Kuşkusuz bu sadece burçlar üzerinden bir değerlendirme olsa da, burçların genel tutumlarının aşı olma konusundaki tutumlarını bariz şekilde görebiliyoruz. Dikkat ederseniz, ilk dört sırada dışadönük eril burçlar yer alırken, yine son dört sırada içedönük dişil burçların olduğunu görüyoruz. Dışadönük, eril enerjiler risk almaya, öne çıkmaya ve doğal olarak aşılanma konusunda da başı çekmeye daha eğilimli duruyorlar. Astroloji çalışıyor!

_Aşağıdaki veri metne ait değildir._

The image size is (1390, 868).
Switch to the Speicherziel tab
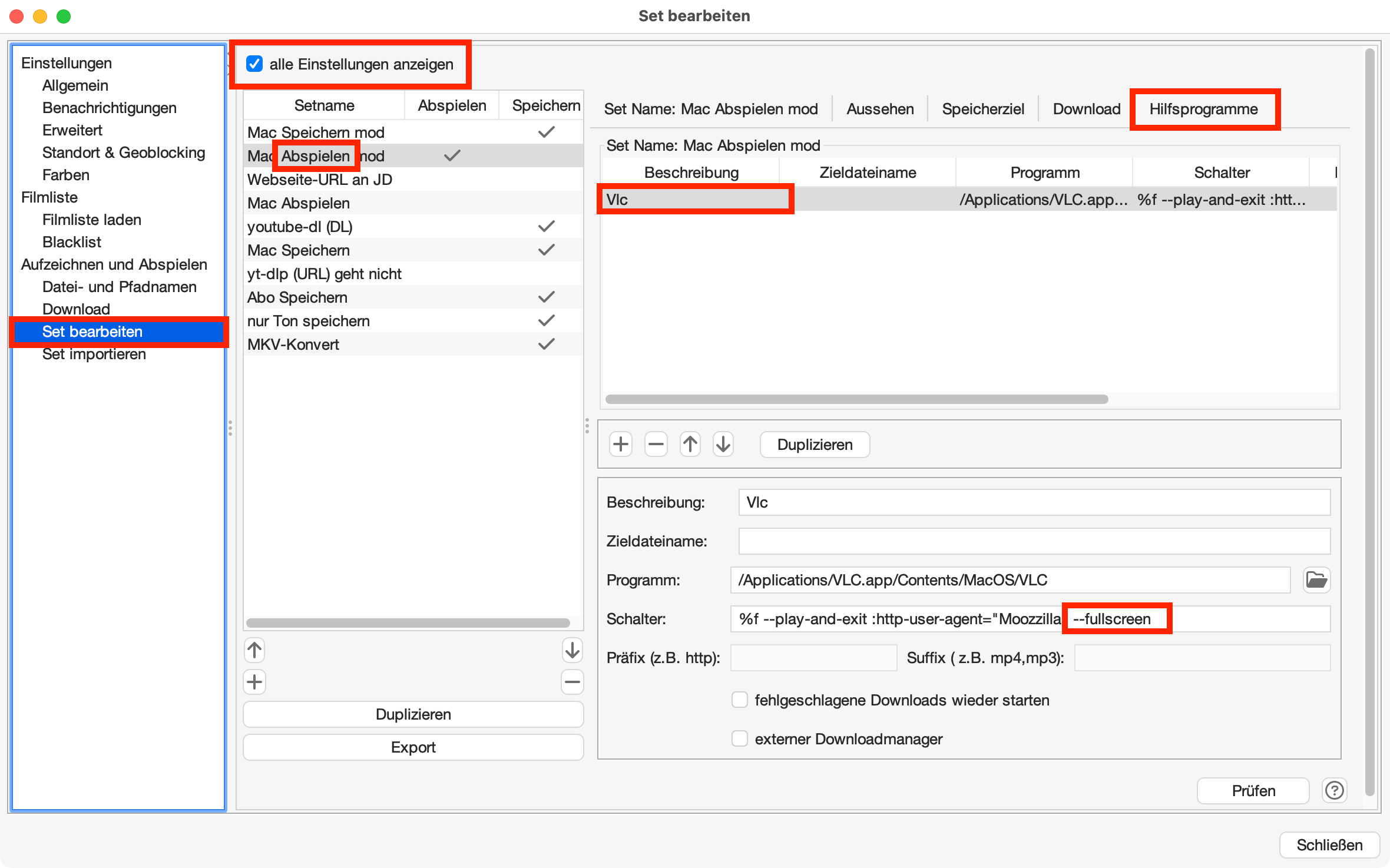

Bu istatistikler ne kadar anlamlı?
Popüler medya astrolojiyi sadece “burçlar” olarak algıladığı için bu tür araştırmalar kimi zaman yanlış anlamalara da yol açabiliyor. 20. yüzyılda, özellikle astrolojiyi test etmek ya da ispat etmekle ilgili pek çok istatistiki araştırma yapılmıştı. Hatta bu çalışmaların bazıları kitaplaştırıldı. Ben de önceki yıllarda örneğin solaklık ve astrolojik göstergeleri üzerine bir çalışma yapmış, bunu Milliyet’te yayınlamıştık. Ancak insan davranışları ya da eğilimler söz konusu olduğunda sadece 12 burç üzerinden giden bir inceleme yapmak yeterli değil. Astrolojik haritanın pek çok unsuru olduğu için, doğum saatinin de hesaba katılması çok daha analitik bir değerlendirme yapmamızı sağlayabilir. Yine de bu çalışmanın çok geniş bir kitleye uygulanmış olması, genel de olsa, farklı insan tiplerinin Korona ya da diğer pandemik süreçlere nasıl yaklaştığını gösteriyor. Bu tür çalışmaların sosyolojik ve siyaset açısından önemli bir veri olabileceğini düşünüyorum.